Même dans l’université haïtienne, espace censé incarner la rationalité, la critique et l’objectivité, les écarts sont manifestes. On y enseigne la méritocratie et la transparence, mais beaucoup savent que certaines admissions, nominations, évaluations se font selon des critères implicites, parfois informels, voire discriminatoires. Un système dual existe : l’un officiel, pour le discours ; l’autre tacite, pour la pratique. Ce double système produit une culture du silence et de l’adaptation. Chacun apprend à naviguer entre deux langages : celui de la légalité proclamée, et celui de la réalité pratiquée. Cette disjonction crée un espace de duplicité généralisée, où les normes n’ont de force que si elles s’accordent avec les réseaux sociaux dominants.
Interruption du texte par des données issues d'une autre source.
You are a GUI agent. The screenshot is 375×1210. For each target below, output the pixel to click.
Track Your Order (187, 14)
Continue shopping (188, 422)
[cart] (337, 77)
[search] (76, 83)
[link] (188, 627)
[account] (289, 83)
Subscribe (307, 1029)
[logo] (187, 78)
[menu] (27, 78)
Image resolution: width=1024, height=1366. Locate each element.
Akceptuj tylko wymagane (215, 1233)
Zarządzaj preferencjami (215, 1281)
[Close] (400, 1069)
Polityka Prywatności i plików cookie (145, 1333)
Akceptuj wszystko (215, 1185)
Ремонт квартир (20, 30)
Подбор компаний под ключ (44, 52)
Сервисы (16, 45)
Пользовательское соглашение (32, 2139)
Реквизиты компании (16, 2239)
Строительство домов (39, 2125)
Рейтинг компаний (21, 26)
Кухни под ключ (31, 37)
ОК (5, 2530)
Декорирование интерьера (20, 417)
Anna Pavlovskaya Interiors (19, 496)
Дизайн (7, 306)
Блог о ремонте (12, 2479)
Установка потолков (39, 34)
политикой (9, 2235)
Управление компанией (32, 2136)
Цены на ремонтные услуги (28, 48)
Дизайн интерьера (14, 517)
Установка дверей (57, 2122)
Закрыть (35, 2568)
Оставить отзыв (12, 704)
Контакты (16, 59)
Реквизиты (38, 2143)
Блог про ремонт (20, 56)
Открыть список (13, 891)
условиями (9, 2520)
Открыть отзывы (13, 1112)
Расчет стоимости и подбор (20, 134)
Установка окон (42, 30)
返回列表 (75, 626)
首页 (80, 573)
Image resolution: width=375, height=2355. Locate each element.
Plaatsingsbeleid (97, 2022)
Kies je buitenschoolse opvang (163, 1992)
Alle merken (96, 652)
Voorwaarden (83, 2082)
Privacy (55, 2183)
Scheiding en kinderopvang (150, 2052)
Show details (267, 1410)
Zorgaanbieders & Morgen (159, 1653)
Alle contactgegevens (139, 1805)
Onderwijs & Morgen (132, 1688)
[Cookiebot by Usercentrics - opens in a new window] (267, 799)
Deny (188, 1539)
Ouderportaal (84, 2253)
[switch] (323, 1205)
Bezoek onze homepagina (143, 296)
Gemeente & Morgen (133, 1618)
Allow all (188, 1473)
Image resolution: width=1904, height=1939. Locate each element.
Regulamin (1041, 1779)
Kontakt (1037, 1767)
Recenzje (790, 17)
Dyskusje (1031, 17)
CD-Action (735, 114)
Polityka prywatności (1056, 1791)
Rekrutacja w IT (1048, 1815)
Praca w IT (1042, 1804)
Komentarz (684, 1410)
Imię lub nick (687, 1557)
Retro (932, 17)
Le Principe de la Continuité du Réel prend ici tout son sens : il nous rappelle que ces logiques informelles ne sont pas des accidents ou de simples déviations. Elles sont les véritables régulateurs sociaux, reconnus tacitement par la population. Toute tentative de réforme qui les ignore se heurte à une inertie profonde, car elle cherche à imposer un ordre sans avoir détruit ou dépassé l’ancien.




 




III.              Le Principe de la Continuité du Réel : concept et portée


Le Principe de la Continuité du Réel peut se définir comme suit : tant qu’un ordre social donné ( avec ses pratiques, ses mécanismes implicites, ses logiques de fonctionnement) n’a pas été remplacé par un autre ordre effectivement institué, reconnu et stabilisé, il continue d’imposer ses effets. Il ne suffit pas de décréter une nouvelle norme ou de promouvoir un modèle alternatif pour que le changement opère : encore faut-il que ce modèle soit incorporé dans les pratiques, accepté par les acteurs et légitimé par la société. Ce principe repose sur un postulat simple : le réel ne se nie pas, il se transforme. Et cette transformation ne peut se faire sans une stratégie de transition, de déplacement progressif, de substitution lente et patiente des structures dominantes.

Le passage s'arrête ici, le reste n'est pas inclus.